**Passage to read:**
━━━━━━━━━━

Hott-Nutts settles down to the tedious job of heating up the corner of that thick bar to make it more pliable. It is only made of mild steel, but the chunky mass was quickly ‘sinking’ the heat away. The first attempt involved welding the jig bar to the old cut-plate and bending to fit. But not only was the weld breaking off, there was a risk of deforming the original cut out plate and losing the radius, which would negate the whole point of the exercise.
George wisely adjusts the center line to get the radius right. The jig is going to be screwed on with high tensile bolts through the reamed rivet holes, with all the depot heavy weights such as myself, Robbie, Aidan, Warren, James, Jeremy and Victor – hanging on some long cheaters. Those bolts are going to SQUEAK that plate into place.
We will use the bolts to hold the finished plate in for welding and will then do the riveting. It means when those rivets contract, the plates are already compressed so we’ll get a seriously good seal.
Alan Lawton got involved with operating the press, which meant the work piece wouldn’t cool down too much between operations. George would only have to focus on the mandrel and work piece and not on the awkwardly placed direction valve and relief valve.
Although Alan is generally a sedate and careful worker, George still had to take special care as that press suddenly and unpredictably moves up to an inch when changing direction. George does love steam but would rather not sacrifice any of his distal phalaxes to the loving nip of the press.

━━━━━━━━━━

**Given material:**
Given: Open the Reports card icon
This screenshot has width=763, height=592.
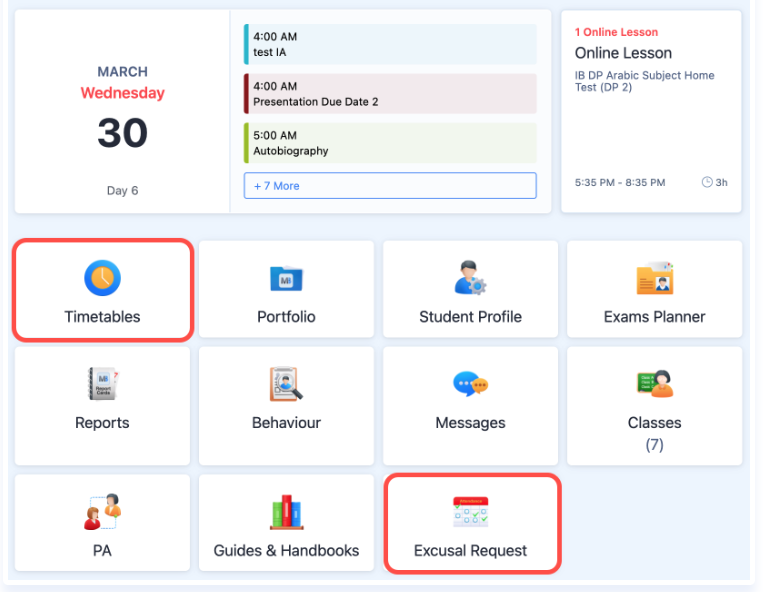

━━━━━━━━━━

**Given request 1:** Return the passage on bending the steel plate from "Alan Lawton got" to "of the press." without changing a word.
**Given request 2:**
Using the passage on bending the steel plate, decide whether each statement agrees with it. Answer yes or no, and quote the words that decide it.
(a) The thick bar is made of mild steel.
(b) The jig is to be fastened on with rivets.
(c) Alan Lawton operated the press.

**Response 1:**
Alan Lawton got involved with operating the press, which meant the work piece wouldn’t cool down too much between operations. George would only have to focus on the mandrel and work piece and not on the awkwardly placed direction valve and relief valve.
Although Alan is generally a sedate and careful worker, George still had to take special care as that press suddenly and unpredictably moves up to an inch when changing direction. George does love steam but would rather not sacrifice any of his distal phalaxes to the loving nip of the press.

**Response 2:**
(a) Yes: "It is only made of mild steel"
(b) No: "The jig is going to be screwed on with high tensile bolts through the reamed rivet holes"
(c) Yes: "Alan Lawton got involved with operating the press"